Personally, I've been very happy with my 13" macbook pro, and use it for everything now, including heavy data processing (which is why I'm about to get 8GB of RAM!). When I bought it last year, I did some searching and neither Dell, nor Asus, nor Lenovo had an equivalent system for significantly less, if they had an equivalent system at all. The standard claim that Macs are always more expensive may be true for server class hardware and desktops (I don't know: I haven't checked), but the price difference for laptops is small to nonexistent. One certainly can find a cheaper laptop running windows, but it's unlikely to be comparable in terms of features.
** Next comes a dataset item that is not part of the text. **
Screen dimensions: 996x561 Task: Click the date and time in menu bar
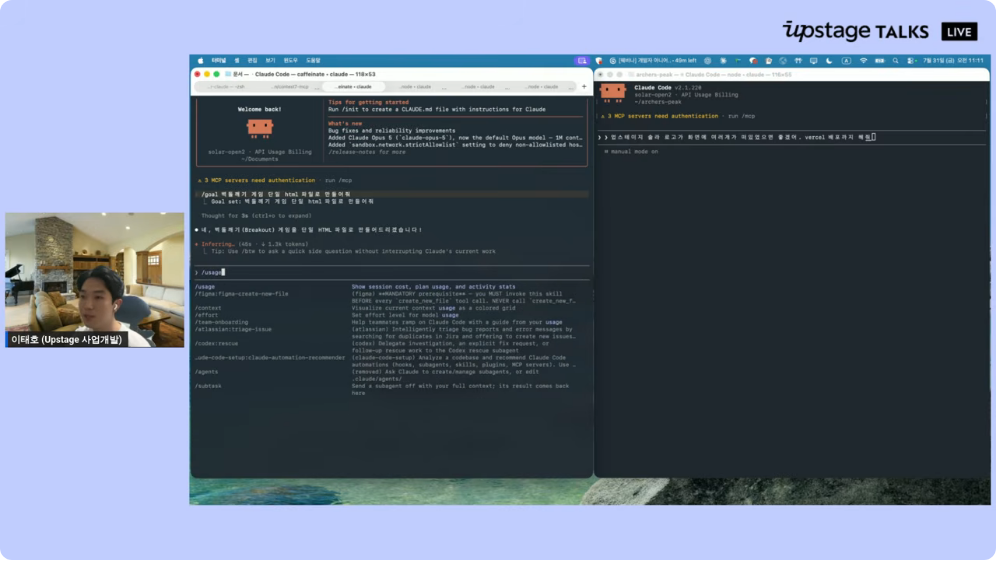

That said, one should rarely purchase upgrades and accessories from Apple. You're almost always better off buying third-party RAM, monitor, harddrive, etc. and installing them yourself.
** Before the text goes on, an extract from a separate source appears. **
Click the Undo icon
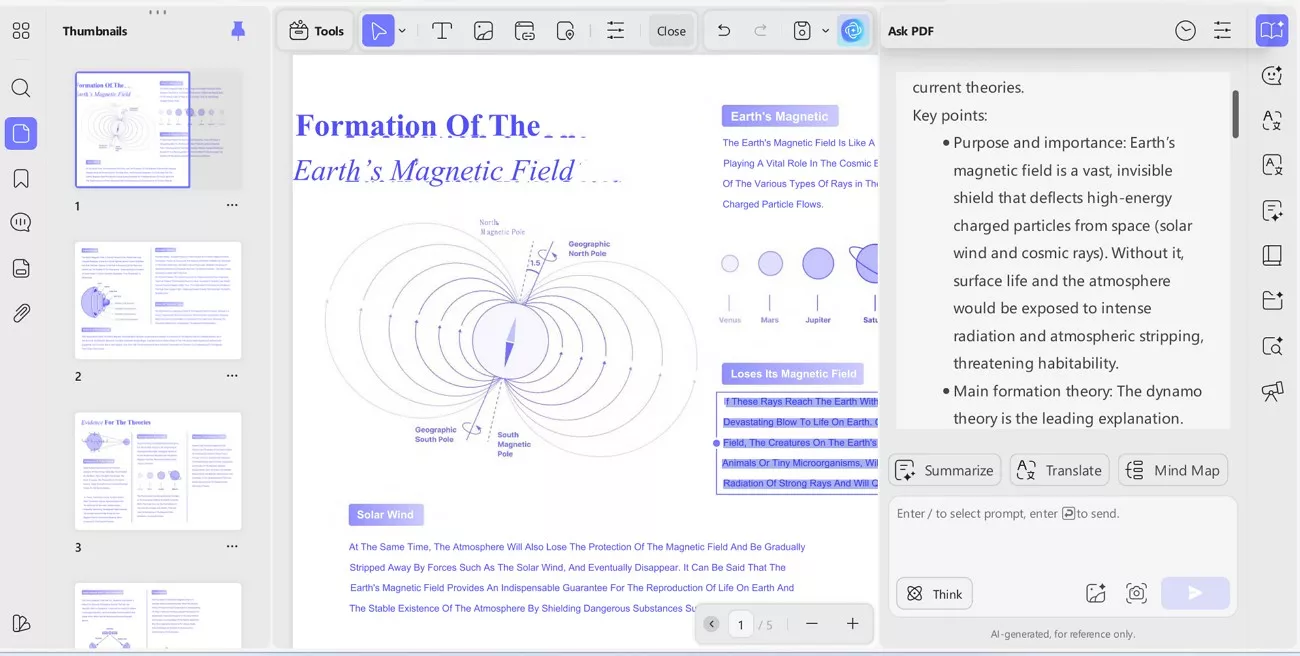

If you are strapped for cash and are just looking for something to carry around and take notes on, a Linux based netbook (http://en.wikipedia.org/wiki/Comparison_of_netbooks) (e.g. Asus eee, Dell mini-9, MSI Wind etc.) would be a good choice. I recommend trying one out first, though, since the keyboards are very small.

ngc3314
2010-Jun-18, 06:28 PM
Yeah, what Cath and fresh-Dr. parejkoj said. I got a MacBook Pro a couple of years ago and it replaced practically everything I used to use a full-scale SGI workstation, a Linux box, and a desktop PC for at work. Throw in the ability to run MS Office versions natively and run Windows in a virtual machine when needed, and I've never looked back. For me the big deal wasn't Mac coolness, it was the fact that OS X is a Unix flavor so that a couple of decades of legacy software packages run out of the box without fiddling around with cygwin or anything on a PC (which I continue to watch people waste lots of time trying to get going).

FarmMarsNow
2010-Jun-18, 07:51 PM
Question about the Unix side of the Macs: If you want to use open source software on your Mac or stuff from sourceforge, do you have trouble obtaining binaries for it? Do you have to compile most things yourself?

RickJ
2010-Jun-19, 07:46 AM
The two most powerful image acquisition programs are currently only available in PC versions though CCDSoft says it will release Mac and Linux versions in the near future. Maxim has no mention of Mac versions in its future. Since auto control software like CCD Commander, CCD Autopilot and ACP use one of these two programs (ACP works only with Maxim) as well as other PC only aps, most serious amateur imagers will want either a PC or a dual system Mac. For some hardware, 64 bit drivers, needed for either machine running a 64 bit OS are sometimes a bit of a question but that is changing fast, still something to watch out for. There is Mac and Linux only control software but it is far inferior so most serious amateur imagers still use PCs though some are going to dual boot Macs as they replace old 32 bit machines with new 64 bit ones.

Rick

parejkoj
2010-Jun-20, 04:25 AM
Question about the Unix side of the Macs: If you want to use open source software on your Mac or stuff from sourceforge, do you have trouble obtaining binaries for it? Do you have to compile most things yourself?

Fink (http://www.finkproject.org/) or Macports (http://www.macports.org/) is the way to go for installing most open source software, with of order 8000 open source packages each. Fink is based on Debian, Macports on the BSD ports system, so pick the one you are more familiar with: they usually alternate which has the most up-to-date version of a given package.